**Provided data**
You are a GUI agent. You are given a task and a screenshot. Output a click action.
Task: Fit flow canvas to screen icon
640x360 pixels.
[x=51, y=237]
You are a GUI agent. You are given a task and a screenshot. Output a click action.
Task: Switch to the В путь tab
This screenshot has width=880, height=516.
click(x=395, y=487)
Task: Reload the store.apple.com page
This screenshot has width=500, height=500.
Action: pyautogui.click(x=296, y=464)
...
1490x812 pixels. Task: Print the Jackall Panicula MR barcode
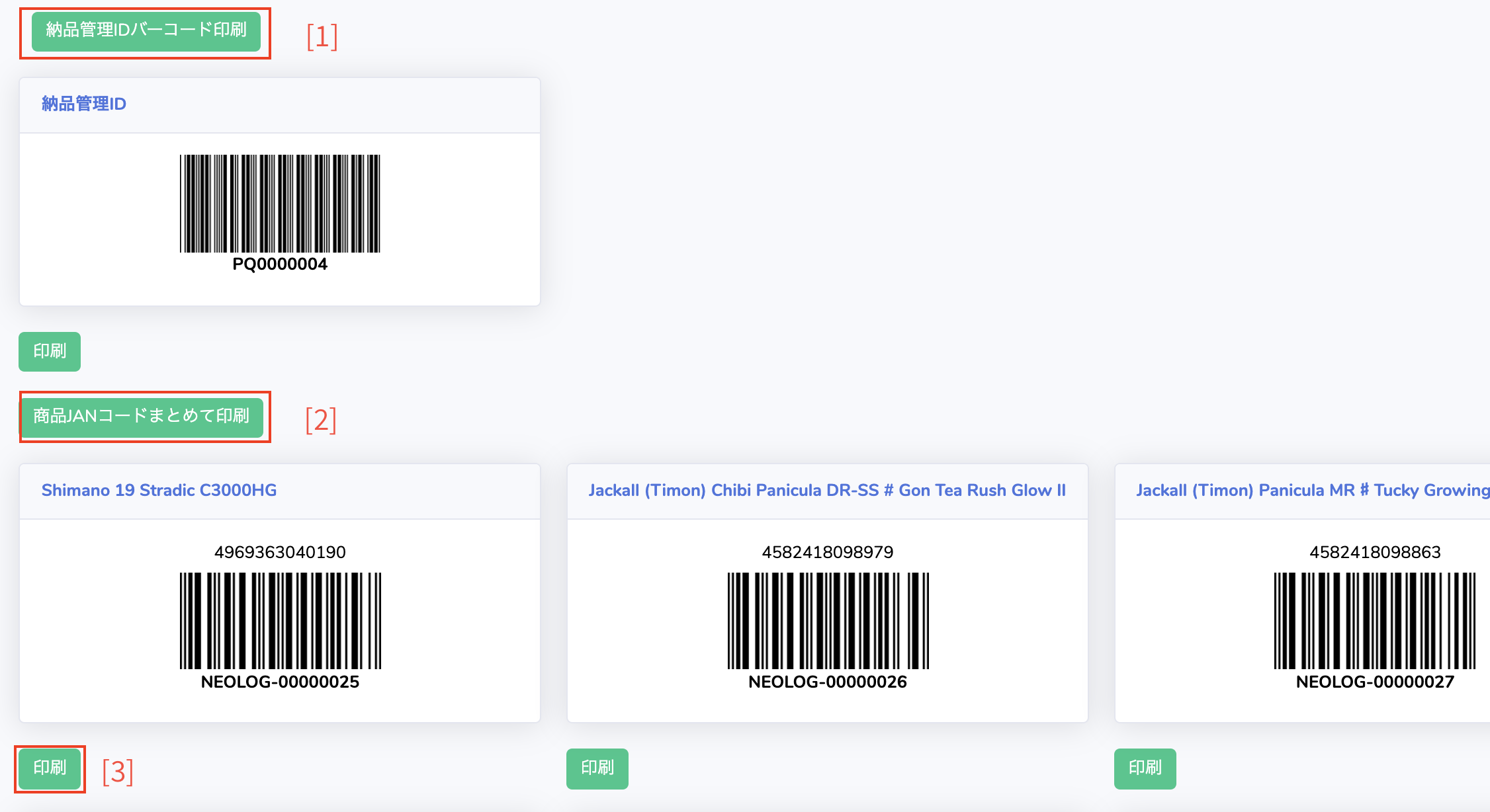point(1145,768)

**Work to be completed**
Repeat the rows exactly, starting at the line that contains "1490x812 pixels. Task: Print" and ending at the line that contains "point(1145,768)", both included, and leave the pictures out of your answer.

**Output for this exercise**
1490x812 pixels. Task: Print the Jackall Panicula MR barcode
point(1145,768)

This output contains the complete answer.